The Government of Ethiopia has officially declared an end to its first-ever outbreak of Marburg virus disease (MVD) after completing enhanced surveillance and the mandatory 42-day follow-up period with no new confirmed cases reported.
The outbreak was first confirmed on 14 November 2025 in the South Ethiopia Region and was contained in less than three months through a swift, coordinated national response supported by the World Health Organization (WHO) and partners.
Coordinated National and International Response
From the onset of the outbreak, Ethiopia’s Ministry of Health worked closely with the Ethiopian Public Health Institute (EPHI) and WHO at both national and sub-national levels. WHO played a central role in coordinating response operations and providing sustained technical and operational support across all key response pillars.
These included leadership and coordination, disease surveillance, laboratory services, case management, infection prevention and control (IPC), logistics, and risk communication and community engagement.
Cases, Deaths and Affected Areas
A total of 14 confirmed cases were reported during the outbreak, including nine deaths and five recoveries. An additional five deaths were classified as probable cases.
The outbreak affected four districts: Jinka, Malle and Arba Minch in the South Ethiopia Region, and Hawassa in the Sidama Region. These areas triggered the rapid activation and scale-up of response measures.
Surveillance, Contact Tracing and Health Worker Infections
Active case detection, isolation and supportive care, comprehensive contact tracing, and strengthened IPC measures in health facilities were rapidly implemented.
In total, 857 contacts were identified and monitored for 21 days. Three health workers were infected during the outbreak; two died and one recovered, highlighting both the severity of Marburg virus disease and the occupational risks faced by frontline health workers.
WHO Emergency Support and Logistics
Within 24 hours of outbreak confirmation, WHO activated its emergency response mechanisms to support the government-led response. A total of 36 experts were deployed to affected areas, while an additional 28 staff were repurposed to strengthen field operations.
WHO also mobilized and delivered critical emergency supplies, including laboratory testing equipment, viral haemorrhagic fever response materials, treatment and isolation facility supplies, and vehicles to support field mobility. These efforts helped expand diagnostic capacity, improve patient care and ensure consistent application of standard MVD response protocols.
Preparedness and Health System Strengthening
Ethiopia’s rapid containment of the outbreak was enabled by prior investments in public health preparedness. These included strengthened laboratory capacity, improved disease surveillance systems, a trained surge workforce, and coordination through the Public Health Emergency Operations Centre.
These systems allowed for early detection, rapid scale-up of diagnostics, timely deployment of responders, and continuity of essential health services during the outbreak.
Recovery, Lessons Learned and Future Readiness
National authorities and partners are now implementing follow-up programmes to support Marburg survivors as part of recovery and preparedness planning. After-action reviews are also underway to document lessons learned and further strengthen readiness for future outbreaks.
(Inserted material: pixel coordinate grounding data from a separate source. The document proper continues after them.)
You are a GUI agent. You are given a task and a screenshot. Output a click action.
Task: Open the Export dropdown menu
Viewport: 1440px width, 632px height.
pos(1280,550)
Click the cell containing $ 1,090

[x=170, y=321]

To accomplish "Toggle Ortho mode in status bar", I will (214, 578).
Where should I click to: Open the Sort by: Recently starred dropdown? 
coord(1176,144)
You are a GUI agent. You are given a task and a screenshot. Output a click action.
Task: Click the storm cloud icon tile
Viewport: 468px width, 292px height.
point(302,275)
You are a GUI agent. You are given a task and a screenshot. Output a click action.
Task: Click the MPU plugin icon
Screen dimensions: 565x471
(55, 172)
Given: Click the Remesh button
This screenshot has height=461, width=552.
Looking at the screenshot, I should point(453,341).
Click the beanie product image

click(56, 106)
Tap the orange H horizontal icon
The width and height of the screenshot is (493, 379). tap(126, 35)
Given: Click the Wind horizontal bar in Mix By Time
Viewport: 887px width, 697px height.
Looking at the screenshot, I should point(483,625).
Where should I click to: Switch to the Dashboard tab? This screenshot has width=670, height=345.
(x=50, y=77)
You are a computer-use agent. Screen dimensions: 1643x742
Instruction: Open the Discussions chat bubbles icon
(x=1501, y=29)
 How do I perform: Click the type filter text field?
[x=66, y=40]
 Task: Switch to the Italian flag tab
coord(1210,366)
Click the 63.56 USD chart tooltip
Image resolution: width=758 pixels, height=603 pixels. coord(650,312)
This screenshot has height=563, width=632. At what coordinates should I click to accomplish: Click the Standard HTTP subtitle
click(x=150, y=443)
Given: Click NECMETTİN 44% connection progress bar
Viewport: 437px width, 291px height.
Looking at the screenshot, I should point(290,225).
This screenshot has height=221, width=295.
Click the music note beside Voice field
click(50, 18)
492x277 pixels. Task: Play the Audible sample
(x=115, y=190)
About Marburg Virus Disease
Marburg virus disease is a severe and often fatal illness caused by the Marburg virus. It is transmitted to humans from fruit bats and spreads through direct contact with the bodily fluids of infected individuals or contaminated materials. Early supportive care significantly improves survival. While no licensed vaccines or specific treatments are currently available, several candidates are undergoing clinical trials.